Engineering and Science - E3007
Engineering involves the application of science. Many engineers are fascinated by scientific investigation and eager to enhance their understanding of the pure sciences. Likewise many scientists wish to see their theories applied towards new technologies.
If either of these describe you, then this double degree is ideal.
Starting with nine engineering specialisations, you can select from over twenty areas of science. The result is an educational experience uniquely tailored to meet your interests and aspirations. The various combinations offer diversity, flexibility and numerous career choices.
This course leads to two separate degrees. Depending upon your specialisation, you will be awarded one of:
- the Bachelor of Aerospace Engineering (Honours), or
- the Bachelor of Chemical Engineering (Honours), or
- the Bachelor of Civil Engineering (Honours), or
- the Bachelor of Electrical and Computer Systems Engineering (Honours), or
- the Bachelor of Environmental Engineering (Honours), or
- the Bachelor of Materials Engineering (Honours), or
- the Bachelor of Mechatronics Engineering (Honours), or
- the Bachelor of Mechanical Engineering (Honours), or
- the Bachelor of Software Engineering (Honours),
- the Bachelor of Science.
You will gain all the benefits of each degree course (see Bachelor of Engineering (Honours)/Bachelor of Science) and be fully equipped to pursue a career in either or both in combination.
The first year provides the scientific and design foundations for engineering. It focuses on real life problems to help you understand the interaction between engineering and society. It also introduces the range of engineering disciplines. You then pursue your specialist engineering discipline from year two.
The combinations of engineering and science fields are almost limitless. You might combine environmental engineering with atmospheric science, ecology and conservation biology, genetics, plant sciences, zoology, chemistry, computational science, geographical science or statistics.
You might augment your aerospace degree with studies in physics or astrophysics, pair mechanical engineering with applied mathematics, or combine chemical engineering with geosciences. The choice is yours.

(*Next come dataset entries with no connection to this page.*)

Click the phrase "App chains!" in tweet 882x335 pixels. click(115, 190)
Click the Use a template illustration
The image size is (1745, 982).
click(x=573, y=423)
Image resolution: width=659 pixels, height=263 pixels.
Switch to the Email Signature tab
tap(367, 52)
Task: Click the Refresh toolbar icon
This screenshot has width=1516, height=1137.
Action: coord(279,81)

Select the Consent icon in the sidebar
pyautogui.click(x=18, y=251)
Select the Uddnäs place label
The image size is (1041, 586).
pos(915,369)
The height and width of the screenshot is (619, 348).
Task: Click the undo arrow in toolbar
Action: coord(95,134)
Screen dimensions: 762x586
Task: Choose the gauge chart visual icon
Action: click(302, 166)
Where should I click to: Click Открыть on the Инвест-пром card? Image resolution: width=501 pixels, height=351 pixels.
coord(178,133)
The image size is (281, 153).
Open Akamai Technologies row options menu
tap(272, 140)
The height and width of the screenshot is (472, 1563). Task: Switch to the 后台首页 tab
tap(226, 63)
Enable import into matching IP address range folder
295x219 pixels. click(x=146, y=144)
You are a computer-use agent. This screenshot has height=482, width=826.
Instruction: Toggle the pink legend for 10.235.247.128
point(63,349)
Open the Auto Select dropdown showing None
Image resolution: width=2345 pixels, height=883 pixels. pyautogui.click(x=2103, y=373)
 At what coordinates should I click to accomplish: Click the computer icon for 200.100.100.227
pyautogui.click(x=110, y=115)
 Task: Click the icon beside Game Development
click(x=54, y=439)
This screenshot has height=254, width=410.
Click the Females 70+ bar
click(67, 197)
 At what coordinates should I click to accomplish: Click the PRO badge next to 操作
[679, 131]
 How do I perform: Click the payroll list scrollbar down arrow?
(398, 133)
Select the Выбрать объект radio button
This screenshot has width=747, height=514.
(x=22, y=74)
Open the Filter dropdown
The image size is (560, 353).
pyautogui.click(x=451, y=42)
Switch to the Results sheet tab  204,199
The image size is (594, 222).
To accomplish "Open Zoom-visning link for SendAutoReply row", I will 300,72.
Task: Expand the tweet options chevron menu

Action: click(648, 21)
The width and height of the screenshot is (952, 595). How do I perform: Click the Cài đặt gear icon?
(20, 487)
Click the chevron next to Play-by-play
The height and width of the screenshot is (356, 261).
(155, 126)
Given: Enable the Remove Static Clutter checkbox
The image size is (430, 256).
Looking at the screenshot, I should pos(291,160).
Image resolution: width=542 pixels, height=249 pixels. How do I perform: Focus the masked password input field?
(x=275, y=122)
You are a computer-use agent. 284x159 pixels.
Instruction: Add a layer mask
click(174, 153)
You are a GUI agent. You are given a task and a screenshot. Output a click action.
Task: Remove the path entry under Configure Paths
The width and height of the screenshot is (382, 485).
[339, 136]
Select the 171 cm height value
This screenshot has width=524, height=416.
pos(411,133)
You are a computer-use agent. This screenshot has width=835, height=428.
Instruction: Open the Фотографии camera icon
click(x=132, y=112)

This course requires students to complete a total of 420 hours of continuous professional development, in order to graduate. This professional development may be in the form of 12 weeks of relevant vacation employment or an equivalent combination of approved professional development and/or engineering employment, taken throughout the duration of the course. Students are required to submit a series of reflections on their experience, with particular reference to development of each of the key Engineers Australia Stage 1 competencies.